Task data Start Marker

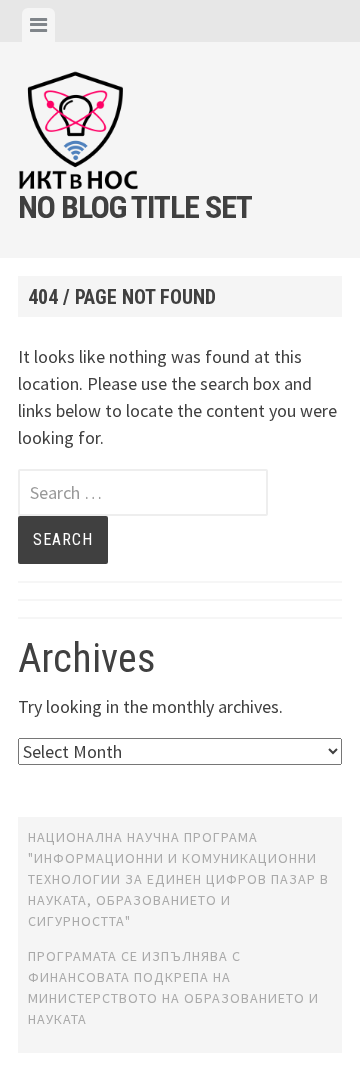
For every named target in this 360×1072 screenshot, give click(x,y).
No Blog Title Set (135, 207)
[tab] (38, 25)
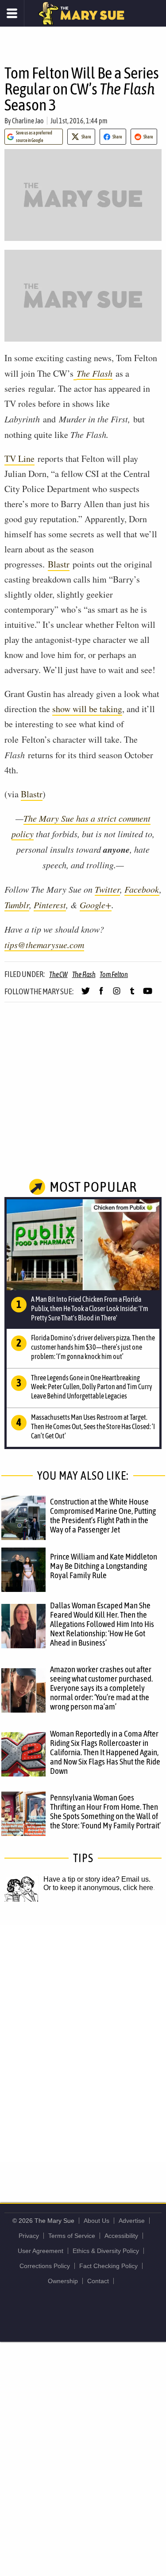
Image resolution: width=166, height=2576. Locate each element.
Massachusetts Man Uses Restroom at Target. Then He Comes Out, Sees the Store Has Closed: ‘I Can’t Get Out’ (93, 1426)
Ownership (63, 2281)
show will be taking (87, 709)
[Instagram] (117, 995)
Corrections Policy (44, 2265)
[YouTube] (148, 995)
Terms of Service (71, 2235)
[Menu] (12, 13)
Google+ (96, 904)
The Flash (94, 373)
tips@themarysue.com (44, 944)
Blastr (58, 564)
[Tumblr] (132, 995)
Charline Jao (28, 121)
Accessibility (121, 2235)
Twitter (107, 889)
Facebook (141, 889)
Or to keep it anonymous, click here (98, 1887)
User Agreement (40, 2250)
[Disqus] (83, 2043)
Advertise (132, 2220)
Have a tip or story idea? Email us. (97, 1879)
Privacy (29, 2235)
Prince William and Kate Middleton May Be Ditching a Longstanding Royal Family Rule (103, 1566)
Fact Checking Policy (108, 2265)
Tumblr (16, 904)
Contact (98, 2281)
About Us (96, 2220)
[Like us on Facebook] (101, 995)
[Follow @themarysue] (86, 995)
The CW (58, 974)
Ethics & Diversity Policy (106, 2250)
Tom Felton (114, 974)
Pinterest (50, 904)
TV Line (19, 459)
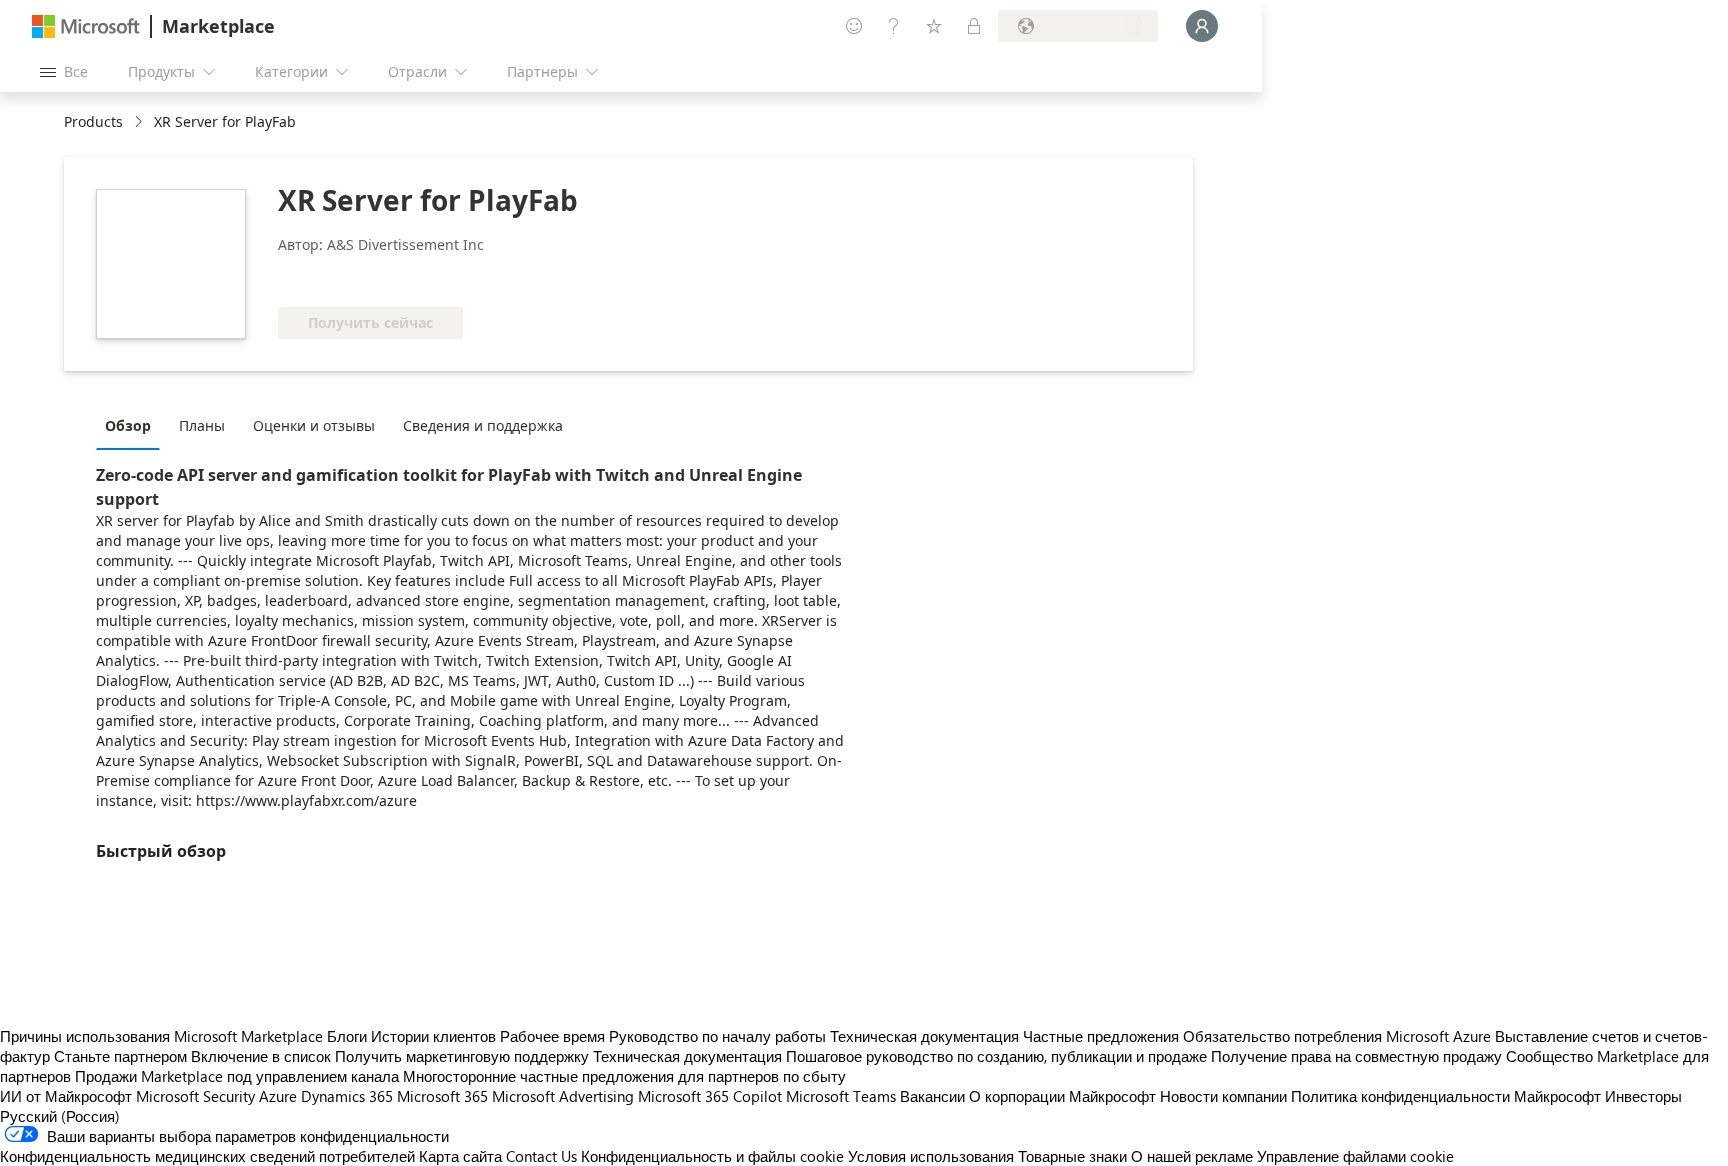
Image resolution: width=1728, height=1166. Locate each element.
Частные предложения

Task data End Marker

- **To do**: Return every line shown above without changing a word, and skip the pictures.

- **Exercise answer**:
For every named target in this 360×1072 screenshot, give click(x,y).
No Blog Title Set (135, 207)
[tab] (38, 25)
Image resolution: width=166, height=2576. Locate each element.
Massachusetts Man Uses Restroom at Target. Then He Comes Out, Sees the Store Has Closed: ‘I Can’t Get Out’ (93, 1426)
Ownership (63, 2281)
show will be taking (87, 709)
[Instagram] (117, 995)
Corrections Policy (44, 2265)
[YouTube] (148, 995)
Terms of Service (71, 2235)
[Menu] (12, 13)
Google+ (96, 904)
The Flash (94, 373)
tips@themarysue.com (44, 944)
Blastr (58, 564)
[Tumblr] (132, 995)
Charline Jao (28, 121)
Accessibility (121, 2235)
Twitter (107, 889)
Facebook (141, 889)
Or to keep it anonymous, click here (98, 1887)
User Agreement (40, 2250)
[Disqus] (83, 2043)
Advertise (132, 2220)
Have a tip or story idea? Email us. (97, 1879)
Privacy (29, 2235)
Prince William and Kate Middleton May Be Ditching a Longstanding Royal Family Rule (103, 1566)
Fact Checking Policy (108, 2265)
Tumblr (16, 904)
Contact (98, 2281)
About Us (96, 2220)
[Like us on Facebook] (101, 995)
[Follow @themarysue] (86, 995)
The CW (58, 974)
Ethics & Diversity Policy (106, 2250)
Tom Felton (114, 974)
Pinterest (50, 904)
TV Line (19, 459)
Image resolution: width=1728, height=1166. Locate each element.
Частные предложения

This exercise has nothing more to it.